THE EXERCISE: Return this data as a JSON list of strings with one string per line, leaving out blank lines.
* begin *
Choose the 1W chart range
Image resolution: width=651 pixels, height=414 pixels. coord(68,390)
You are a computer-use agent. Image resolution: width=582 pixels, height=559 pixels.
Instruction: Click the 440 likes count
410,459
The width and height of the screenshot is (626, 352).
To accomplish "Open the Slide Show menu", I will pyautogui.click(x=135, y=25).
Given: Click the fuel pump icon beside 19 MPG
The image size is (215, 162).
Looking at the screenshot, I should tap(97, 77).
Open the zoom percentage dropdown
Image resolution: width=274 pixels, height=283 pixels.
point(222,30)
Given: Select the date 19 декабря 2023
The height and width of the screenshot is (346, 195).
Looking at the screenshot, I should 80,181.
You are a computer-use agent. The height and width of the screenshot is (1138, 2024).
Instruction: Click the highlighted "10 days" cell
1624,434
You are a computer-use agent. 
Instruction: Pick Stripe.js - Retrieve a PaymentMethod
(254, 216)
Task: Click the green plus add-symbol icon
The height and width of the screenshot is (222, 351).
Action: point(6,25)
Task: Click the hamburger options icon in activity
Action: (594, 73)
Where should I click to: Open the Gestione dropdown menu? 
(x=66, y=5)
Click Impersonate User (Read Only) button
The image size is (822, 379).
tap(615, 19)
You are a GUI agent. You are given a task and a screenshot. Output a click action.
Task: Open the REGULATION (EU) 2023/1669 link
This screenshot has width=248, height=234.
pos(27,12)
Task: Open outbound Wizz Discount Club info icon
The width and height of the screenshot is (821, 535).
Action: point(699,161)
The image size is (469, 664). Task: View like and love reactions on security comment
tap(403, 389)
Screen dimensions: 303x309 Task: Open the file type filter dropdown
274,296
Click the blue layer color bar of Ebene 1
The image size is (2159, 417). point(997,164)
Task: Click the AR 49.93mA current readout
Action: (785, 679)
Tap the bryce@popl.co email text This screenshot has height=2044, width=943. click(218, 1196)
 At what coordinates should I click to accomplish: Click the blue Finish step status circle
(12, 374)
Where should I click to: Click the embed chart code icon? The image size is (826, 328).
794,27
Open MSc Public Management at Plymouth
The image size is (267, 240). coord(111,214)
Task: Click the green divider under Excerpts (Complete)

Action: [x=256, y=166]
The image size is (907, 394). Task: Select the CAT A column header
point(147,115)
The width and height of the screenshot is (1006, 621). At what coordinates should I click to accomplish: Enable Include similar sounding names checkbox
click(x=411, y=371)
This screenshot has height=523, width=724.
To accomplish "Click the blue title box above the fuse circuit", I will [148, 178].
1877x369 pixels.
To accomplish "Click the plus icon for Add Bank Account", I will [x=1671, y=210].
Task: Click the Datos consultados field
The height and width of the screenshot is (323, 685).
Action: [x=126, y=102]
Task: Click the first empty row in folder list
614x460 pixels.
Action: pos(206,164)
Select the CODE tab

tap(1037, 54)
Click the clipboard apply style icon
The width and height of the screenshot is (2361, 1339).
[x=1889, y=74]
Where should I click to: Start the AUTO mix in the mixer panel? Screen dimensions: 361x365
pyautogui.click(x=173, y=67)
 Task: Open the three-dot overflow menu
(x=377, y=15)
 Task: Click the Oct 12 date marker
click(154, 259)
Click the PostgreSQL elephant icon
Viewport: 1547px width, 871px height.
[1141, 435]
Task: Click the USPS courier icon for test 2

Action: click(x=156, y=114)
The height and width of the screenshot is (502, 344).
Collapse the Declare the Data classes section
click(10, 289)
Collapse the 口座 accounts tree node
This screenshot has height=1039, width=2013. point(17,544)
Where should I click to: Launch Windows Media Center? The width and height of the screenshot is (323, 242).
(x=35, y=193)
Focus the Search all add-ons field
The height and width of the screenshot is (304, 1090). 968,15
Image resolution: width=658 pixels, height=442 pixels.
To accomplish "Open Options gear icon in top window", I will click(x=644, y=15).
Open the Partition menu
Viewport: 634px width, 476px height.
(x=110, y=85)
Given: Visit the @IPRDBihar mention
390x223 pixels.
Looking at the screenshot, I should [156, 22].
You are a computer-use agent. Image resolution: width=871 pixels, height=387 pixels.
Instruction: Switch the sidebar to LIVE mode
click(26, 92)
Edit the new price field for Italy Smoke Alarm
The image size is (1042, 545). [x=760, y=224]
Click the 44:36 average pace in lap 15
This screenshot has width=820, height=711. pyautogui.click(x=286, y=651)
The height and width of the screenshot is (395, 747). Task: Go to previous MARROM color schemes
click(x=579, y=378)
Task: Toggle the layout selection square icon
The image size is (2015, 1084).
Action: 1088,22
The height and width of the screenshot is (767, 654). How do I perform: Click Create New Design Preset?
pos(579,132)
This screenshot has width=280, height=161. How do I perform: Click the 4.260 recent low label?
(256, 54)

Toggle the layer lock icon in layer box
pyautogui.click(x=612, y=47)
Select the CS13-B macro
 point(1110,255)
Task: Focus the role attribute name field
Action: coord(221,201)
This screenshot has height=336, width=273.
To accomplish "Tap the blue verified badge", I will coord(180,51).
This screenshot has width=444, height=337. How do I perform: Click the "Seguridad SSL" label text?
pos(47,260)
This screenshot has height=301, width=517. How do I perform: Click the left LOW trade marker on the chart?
* end *
TASK SOLUTION:
[
  "Choose the 1W chart range",
  "Image resolution: width=651 pixels, height=414 pixels. coord(68,390)",
  "You are a computer-use agent. Image resolution: width=582 pixels, height=559 pixels.",
  "Instruction: Click the 440 likes count",
  "410,459",
  "The width and height of the screenshot is (626, 352).",
  "To accomplish \"Open the Slide Show menu\", I will pyautogui.click(x=135, y=25).",
  "Given: Click the fuel pump icon beside 19 MPG",
  "The image size is (215, 162).",
  "Looking at the screenshot, I should tap(97, 77).",
  "Open the zoom percentage dropdown",
  "Image resolution: width=274 pixels, height=283 pixels.",
  "point(222,30)",
  "Given: Select the date 19 декабря 2023",
  "The height and width of the screenshot is (346, 195).",
  "Looking at the screenshot, I should 80,181.",
  "You are a computer-use agent. The height and width of the screenshot is (1138, 2024).",
  "Instruction: Click the highlighted \"10 days\" cell",
  "1624,434",
  "You are a computer-use agent. ",
  "Instruction: Pick Stripe.js - Retrieve a PaymentMethod",
  "(254, 216)",
  "Task: Click the green plus add-symbol icon",
  "The height and width of the screenshot is (222, 351).",
  "Action: point(6,25)",
  "Task: Click the hamburger options icon in activity",
  "Action: (594, 73)",
  "Where should I click to: Open the Gestione dropdown menu? ",
  "(x=66, y=5)",
  "Click Impersonate User (Read Only) button",
  "The image size is (822, 379).",
  "tap(615, 19)",
  "You are a GUI agent. You are given a task and a screenshot. Output a click action.",
  "Task: Open the REGULATION (EU) 2023/1669 link",
  "This screenshot has width=248, height=234.",
  "pos(27,12)",
  "Task: Open outbound Wizz Discount Club info icon",
  "The width and height of the screenshot is (821, 535).",
  "Action: point(699,161)",
  "The image size is (469, 664). Task: View like and love reactions on security comment",
  "tap(403, 389)",
  "Screen dimensions: 303x309 Task: Open the file type filter dropdown",
  "274,296",
  "Click the blue layer color bar of Ebene 1",
  "The image size is (2159, 417). point(997,164)",
  "Task: Click the AR 49.93mA current readout",
  "Action: (785, 679)",
  "Tap the bryce@popl.co email text This screenshot has height=2044, width=943. click(218, 1196)",
  " At what coordinates should I click to accomplish: Click the blue Finish step status circle",
  "(12, 374)",
  "Where should I click to: Click the embed chart code icon? The image size is (826, 328).",
  "794,27",
  "Open MSc Public Management at Plymouth",
  "The image size is (267, 240). coord(111,214)",
  "Task: Click the green divider under Excerpts (Complete)",
  "Action: [x=256, y=166]",
  "The image size is (907, 394). Task: Select the CAT A column header",
  "point(147,115)",
  "The width and height of the screenshot is (1006, 621). At what coordinates should I click to accomplish: Enable Include similar sounding names checkbox",
  "click(x=411, y=371)",
  "This screenshot has height=523, width=724.",
  "To accomplish \"Click the blue title box above the fuse circuit\", I will [148, 178].",
  "1877x369 pixels.",
  "To accomplish \"Click the plus icon for Add Bank Account\", I will [x=1671, y=210].",
  "Task: Click the Datos consultados field",
  "The height and width of the screenshot is (323, 685).",
  "Action: [x=126, y=102]",
  "Task: Click the first empty row in folder list",
  "614x460 pixels.",
  "Action: pos(206,164)",
  "Select the CODE tab",
  "tap(1037, 54)",
  "Click the clipboard apply style icon",
  "The width and height of the screenshot is (2361, 1339).",
  "[x=1889, y=74]",
  "Where should I click to: Start the AUTO mix in the mixer panel? Screen dimensions: 361x365",
  "pyautogui.click(x=173, y=67)",
  " Task: Open the three-dot overflow menu",
  "(x=377, y=15)",
  " Task: Click the Oct 12 date marker",
  "click(154, 259)",
  "Click the PostgreSQL elephant icon",
  "Viewport: 1547px width, 871px height.",
  "[1141, 435]",
  "Task: Click the USPS courier icon for test 2",
  "Action: click(x=156, y=114)",
  "The height and width of the screenshot is (502, 344).",
  "Collapse the Declare the Data classes section",
  "click(10, 289)",
  "Collapse the 口座 accounts tree node",
  "This screenshot has height=1039, width=2013. point(17,544)",
  "Where should I click to: Launch Windows Media Center? The width and height of the screenshot is (323, 242).",
  "(x=35, y=193)",
  "Focus the Search all add-ons field",
  "The height and width of the screenshot is (304, 1090). 968,15",
  "Image resolution: width=658 pixels, height=442 pixels.",
  "To accomplish \"Open Options gear icon in top window\", I will click(x=644, y=15).",
  "Open the Partition menu",
  "Viewport: 634px width, 476px height.",
  "(x=110, y=85)",
  "Given: Visit the @IPRDBihar mention",
  "390x223 pixels.",
  "Looking at the screenshot, I should [156, 22].",
  "You are a computer-use agent. Image resolution: width=871 pixels, height=387 pixels.",
  "Instruction: Switch the sidebar to LIVE mode",
  "click(26, 92)",
  "Edit the new price field for Italy Smoke Alarm",
  "The image size is (1042, 545). [x=760, y=224]",
  "Click the 44:36 average pace in lap 15",
  "This screenshot has width=820, height=711. pyautogui.click(x=286, y=651)",
  "The height and width of the screenshot is (395, 747). Task: Go to previous MARROM color schemes",
  "click(x=579, y=378)",
  "Task: Toggle the layout selection square icon",
  "The image size is (2015, 1084).",
  "Action: 1088,22",
  "The height and width of the screenshot is (767, 654). How do I perform: Click Create New Design Preset?",
  "pos(579,132)",
  "This screenshot has width=280, height=161. How do I perform: Click the 4.260 recent low label?",
  "(256, 54)",
  "Toggle the layer lock icon in layer box",
  "pyautogui.click(x=612, y=47)",
  "Select the CS13-B macro",
  " point(1110,255)",
  "Task: Focus the role attribute name field",
  "Action: coord(221,201)",
  "This screenshot has height=336, width=273.",
  "To accomplish \"Tap the blue verified badge\", I will coord(180,51).",
  "This screenshot has width=444, height=337. How do I perform: Click the \"Seguridad SSL\" label text?",
  "pos(47,260)",
  "This screenshot has height=301, width=517. How do I perform: Click the left LOW trade marker on the chart?"
]